[scald=61351:sdl_editor_representation]par Thierry Lévêque

PARIS (Reuters) - Mythe du terrorisme dans les années 1970 et 1980, Ilich Ramirez Sanchez dit "Carlos" sera jugé une seconde fois à partir de lundi à Paris pour quatre attentats ayant fait 11 morts et près de 200 blessés dans les années 1980 en France.

Remis à la France par le Soudan en août 1994, ce Vénézuélien de 62 ans purge déjà une première condamnation à perpétuité prononcée en 1997 pour les assassinats de deux policiers français de la DST et leur informateur, en 1975 à Paris.

S'il écope de la peine maximale à la fin de ce nouveau procès le 16 décembre, la perpétuité avec une peine de sûreté de 22 ans, l'échéance pour une demande de libération conditionnelle pourrait être repoussée de 2012 à 2016 au minimum.

Ilich Ramirez dirigeait un groupe d'activistes d'extrême gauche qui fut soutenu, armé et hébergé, on le sait aujourd'hui, par le bloc communiste d'Europe de l'Est, notamment la RDA, la Hongrie et la Roumanie, mais aussi protégé par la Syrie, l'Irak, le Yémen.

Trois autres membres présumés de ce groupe seront jugés par défaut. Le Palestinien Ali Kamal al Assawi, 68 ans, est introuvable, l'Allemand Johannes Weinrich, 64 ans, purge une peine pour d'autres faits en Allemagne, l'Allemande Margot Fröhlich, 69 ans, a fui la France en 2001 et l'Allemagne refuse de la remettre à Paris.

Le fait d'armes principal de Carlos, l'enlèvement à la tête d'un commando en décembre 1975 à Vienne de onze ministres de l'Opep, en avait fait une icône des révolutionnaires arabes et palestiniens et des activistes d'extrême gauche.

Il revendique cette action mais nie en revanche les faits qui lui sont reprochés à Paris. "Ce dossier est une construction du juge Jean-Louis Bruguière, des tonnes de papier qui sont du vent", a dit à Reuters son avocat Francis Vuillemin.
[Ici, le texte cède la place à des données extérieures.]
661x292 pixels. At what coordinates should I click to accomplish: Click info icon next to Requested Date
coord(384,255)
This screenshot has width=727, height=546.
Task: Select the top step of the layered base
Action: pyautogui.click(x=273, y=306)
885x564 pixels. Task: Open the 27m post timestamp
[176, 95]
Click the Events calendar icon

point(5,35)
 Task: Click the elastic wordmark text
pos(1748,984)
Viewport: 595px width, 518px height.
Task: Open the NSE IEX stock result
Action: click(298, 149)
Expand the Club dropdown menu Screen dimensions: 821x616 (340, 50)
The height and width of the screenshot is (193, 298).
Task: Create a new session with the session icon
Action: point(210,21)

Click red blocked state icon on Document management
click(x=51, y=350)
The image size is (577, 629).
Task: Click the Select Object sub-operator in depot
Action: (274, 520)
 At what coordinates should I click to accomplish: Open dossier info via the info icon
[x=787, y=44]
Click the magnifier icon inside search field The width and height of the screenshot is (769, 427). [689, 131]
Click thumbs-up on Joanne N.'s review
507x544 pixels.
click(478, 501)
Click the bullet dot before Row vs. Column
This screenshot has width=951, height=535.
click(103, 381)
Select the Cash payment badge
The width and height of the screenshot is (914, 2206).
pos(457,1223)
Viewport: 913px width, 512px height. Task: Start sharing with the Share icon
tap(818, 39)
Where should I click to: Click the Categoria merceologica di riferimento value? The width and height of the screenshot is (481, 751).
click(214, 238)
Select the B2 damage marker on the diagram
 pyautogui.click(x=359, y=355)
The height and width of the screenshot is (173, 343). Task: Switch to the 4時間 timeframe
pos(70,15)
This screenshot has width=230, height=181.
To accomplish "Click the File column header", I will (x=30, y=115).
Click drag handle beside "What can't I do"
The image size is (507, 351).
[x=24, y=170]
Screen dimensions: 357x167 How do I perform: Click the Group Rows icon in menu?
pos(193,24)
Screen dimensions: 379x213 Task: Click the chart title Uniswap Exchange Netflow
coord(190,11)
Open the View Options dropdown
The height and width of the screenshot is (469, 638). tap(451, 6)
La défense conteste l'authenticité des documents des ex-services secrets de l'Est utilisés à charge et estime que des "pistes sérieuses" sur d'autres auteurs ont été négligées.

QUATRE ATTENTATS, UNE LETTRE DE MENACES

Le nouveau procès concerne des attentats à la bombe le 29 mars 1982 contre le train Capitole Paris-Toulouse (5 morts, 77 blessés), le 22 avril 1982 rue Marbeuf à Paris devant le siège du journal El Watan (un mort, 63 blessés) et le 31 décembre 1983 dans le TGV près de Tain-l'Hermitage et à la gare Saint-Charles de Marseille (5 morts et 50 blessés au total).

Les deux premiers attentats ont eu lieu à un moment où la France détenait l'amie de l'époque de Carlos, l'Allemande Magdalena Kopp, et un autre membre du groupe, Bruno Bréguet, arrêtés à Paris le 16 février 1982.

Carlos aurait lancé un ultimatum de trente jours à la France pour obtenir leur libération en écrivant une lettre authentifiée par l'empreinte de ses deux pouces au ministre de l'Intérieur de l'époque, Gaston Defferre. L'original de cette pièce ne figure pas au dossier du procès. Carlos dit qu'elle n'a jamais existé.

Le premier attentat contre le train Capitole avait eu lieu après l'expiration de cet ultimatum, celui de la rue Marbeuf le jour de l'ouverture du procès de Magdalena Kopp. Carlos est accusé d'avoir été l'instigateur de ces deux actions.

Les attentats de la Saint-Sylvestre 1983 faisaient suite à un raid de l'aviation française au Liban contre une base du Hezbollah pro-iranien.

L'accusation française s'appuie pour ces deux dernières actions sur les revendications du crime par une "Organisation de lutte armée arabe", où des experts disent avoir identifié l'écriture de l'activiste vénézuélien.

De sa prison, Ilich Ramirez a récemment donné par téléphone des entretiens à la presse, ce qui lui valu un bref placement à l'isolement en détention, annulé la semaine dernière.

Prié de dire s'il reconnaissait les faits du second procès, il répondait à Libération: "je n'ai pas pour habitude de faire des déclarations égocentriques, ni de jouer les petits jeux pitoyables de l'accusation à charge".

Après ce procès, Carlos fera encore face aux juges dans une dernière affaire où il est mis en examen, un attentat à la grenade qui avait fait deux morts et 34 blessés en 1974 au drugstore Saint-Germain à Paris.